I am currently working on a project where I am using the TLV9062 operational amplifier in a buffer configuration to read a voltage pulse with an MCU. The input pulse ranges from 0 to 2V, with a duration between 50 µs and 300 µs, at a frequency of 1 Hz.

To allow the MCU enough time to read the output voltage, I have added a 100 nF capacitive load at the output of the op-amp. However, I am experiencing significant voltage spikes at the output, particularly near 0V, while the spikes are less pronounced near 2V.

To improve stability, I added a resistor in the feedback loop, which slightly reduced the spikes, but the results are still not optimal. The spikes are too high near 0V and weaker near 2V.

When testing with the OPA2374, I noticed that the voltage spikes are much less pronounced. However, I understand that Texas Instruments recommends using the TLV9062 for new designs, and I would prefer to use it if possible.

Could you advise on the optimal circuit design to avoid these voltage spikes in my case? Is there a better configuration to stabilize the buffer (e.g., resistor values or additional components)? Alternatively, I am open to suggestions for other op-amp references that may be suitable for my application.

Thank you for your help!

  • 0
    TI__Guru**** 167546 points

    Hello Vincent, welcome to the TI e2e forums.

    You need a peak detector circuit to hold the peak input voltage for a time until MCU does a read. How does the MCU know when it is time to read? Is the 1Hz dependable enough when input pulses may be close to 0V which would look like a missing clock pulses.

  • 0 in reply to Ron Michallick
    Prodigy 40 points

    Hello Ron,

    Thank you for your feedback.

    To be more precise, I have a square wave signal with a pulse every second, lasting between 50 and 300 µs, with voltage levels ranging from 0.2V to 2V. The circuit stays at 0V the rest of the time.

    I chose to use an amplifier because the signal polarities can be reversed. Therefore, I included both a buffer and an inverter mode. For now, I am focusing on improving the reliability of the buffer mode.

    I periodically wake up the MCU to take measurements with the ADC. I continuously measure until the signal reaches zero, and as soon as a measurement exceeds a certain threshold, I capture the first value, since the signal rises very quickly. With this approach, I could even reduce the value of the charge capacitor at the output of the operational amplifier.
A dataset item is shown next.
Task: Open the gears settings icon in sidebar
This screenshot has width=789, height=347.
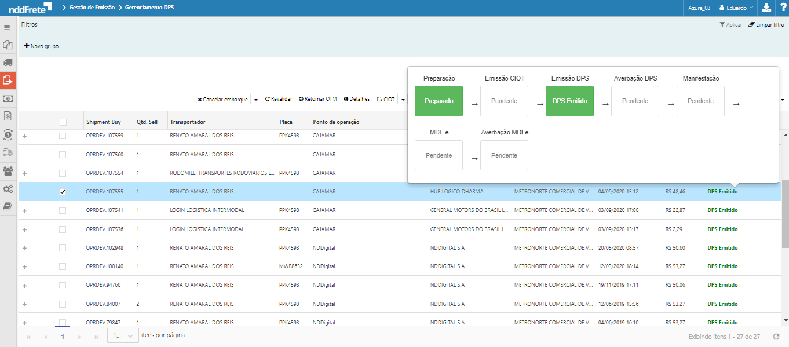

    However, when I simulate the Op-Amp circuit with a 50 µs pulse in LTspice, if I don't place a resistor in the feedback loop, for an input voltage of 1V, I get an output voltage of 1.6V. To fix this, I added a resistor, which solves the problem for a 1V input. But when the input voltage is higher, the output voltage becomes lower than the input voltage. I get the same result in physical tests.

  • 0 in reply to Vincent Maurice
    TI__Guru**** 167546 points

    Vincent,

    What I hear is that input is 0V most of he time. Once a second, the voltage changes to a voltage of [-2V to -0.2V] or [0.2V to +2V] and remains constant for at least 50us. I'm I understanding correctly? 

    For that I'd suggest an amplifier that converts [-2V to +2V] to [just under ADC range] and a window comparator [-0.1V to +0.1V] that generates an wake on interrupt signal. When window comp reports outside, do an ADC read. I assume you can wake and read in under 50us.

    What is the supply voltage, ADC range and ADC reference voltage?

  • 0 in reply to Ron Michallick
    Prodigy 40 points

    Yes, you understood correctly.
    The board's supply voltage is 3V, and the ADC is 12-bit (0 to 3V) with a reference voltage of 3V.
    For clarification, the pulse current comes from another external circuit.

  • +1 in reply to Vincent Maurice
    TI__Guru**** 167546 points

    Vincent,

    Lightly simulated it seems OK.

    ADC voltage with 0V input  = 1.496 (half of 3V) "b".

    Gain is -10k/14.7k "m"

    So ADC = VIN * m + b or ADC = VIN * -0.6803 + 1.497V

    When "Wake" goes low wake up and read ADC, then MCU can go back to sleep.

     

    Pulse scale and wakeup.TSC

  • 0 in reply to Ron Michallick
    Prodigy 40 points

    Thank you Ron for your kind reply.
    I will study and test your solution.
    Thank you for your help

  • 0 in reply to Ron Michallick
    Prodigy 40 points

    Hello Ron,

    After several tests with the simulator, the amplifier successfully tracks the input signal. However, I need a peak detection circuit to capture and hold the maximum voltage so the MCU can read it before it decays. The rise in input current is not constant, it can rise in two steps, and I want to avoid false negatives in case of intermediate current levels.

    How can I modify the schematic to achieve this?
    Thanks

  • 0 in reply to Vincent Maurice
    TI__Guru**** 167546 points

    Vincent,

    I put together two circuits to take a absolute value of a voltage then do a peak detection. The MCU should be able to reset the low leakage holding capacitor. Check the High-Z out leakage to gauge how much peak loss comes from the reset.

    ABS+PEAK+EXT discharge.TSC